INSTRUCTIONS FOR THE TASK → Output the material below verbatim, beginning with the line containing "Click the Try For Free Now button" and continuing through the line containing "The image size is (1102, 635).", both included.

GIVEN INFORMATION →
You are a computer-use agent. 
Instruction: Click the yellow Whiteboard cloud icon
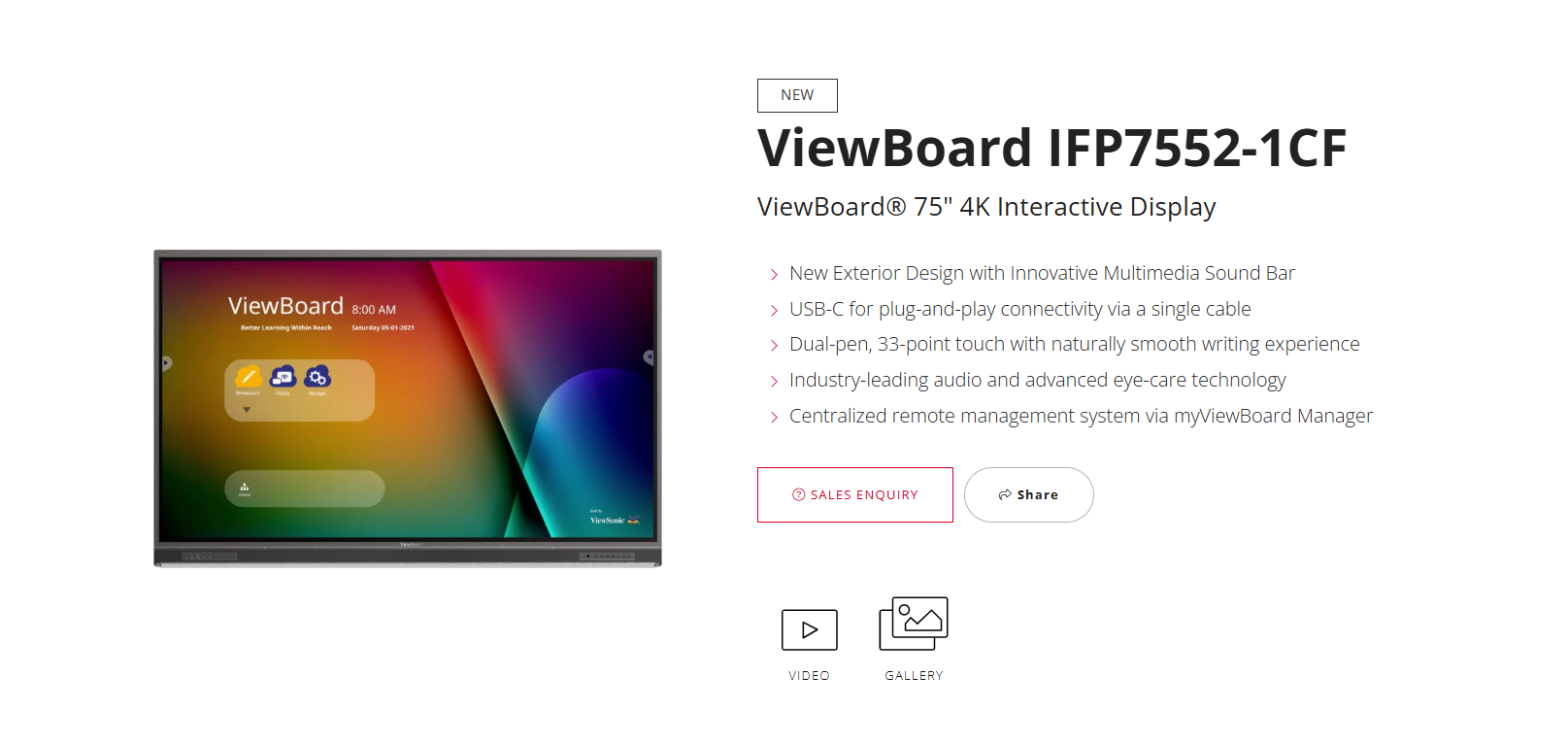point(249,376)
==
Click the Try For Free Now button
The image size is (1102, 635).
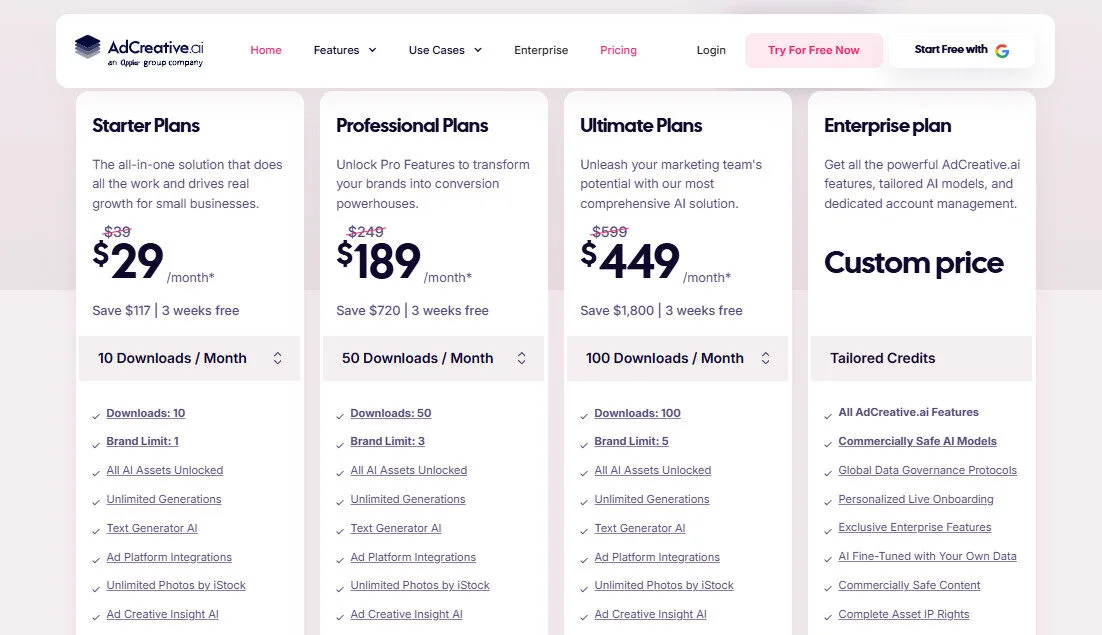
---
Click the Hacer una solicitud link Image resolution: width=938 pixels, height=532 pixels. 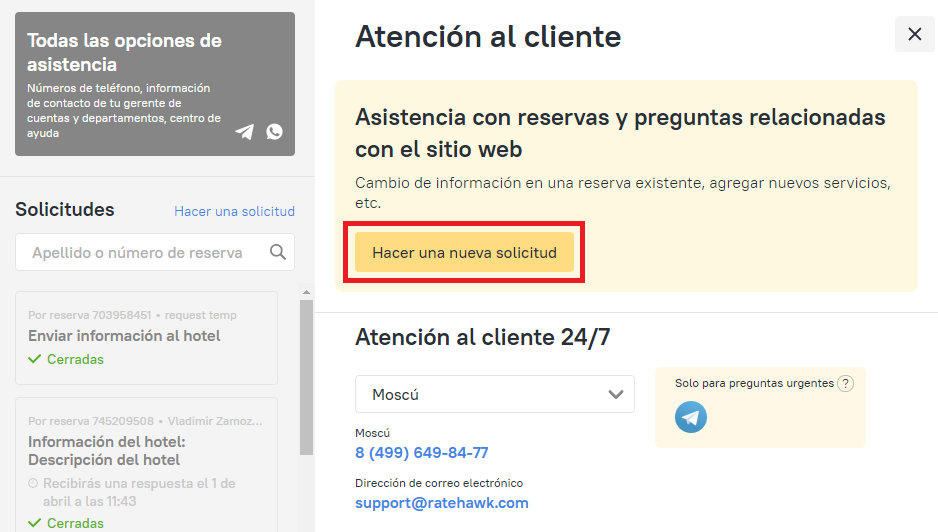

FULL OUTPUT →
Click the Try For Free Now button
The image size is (1102, 635).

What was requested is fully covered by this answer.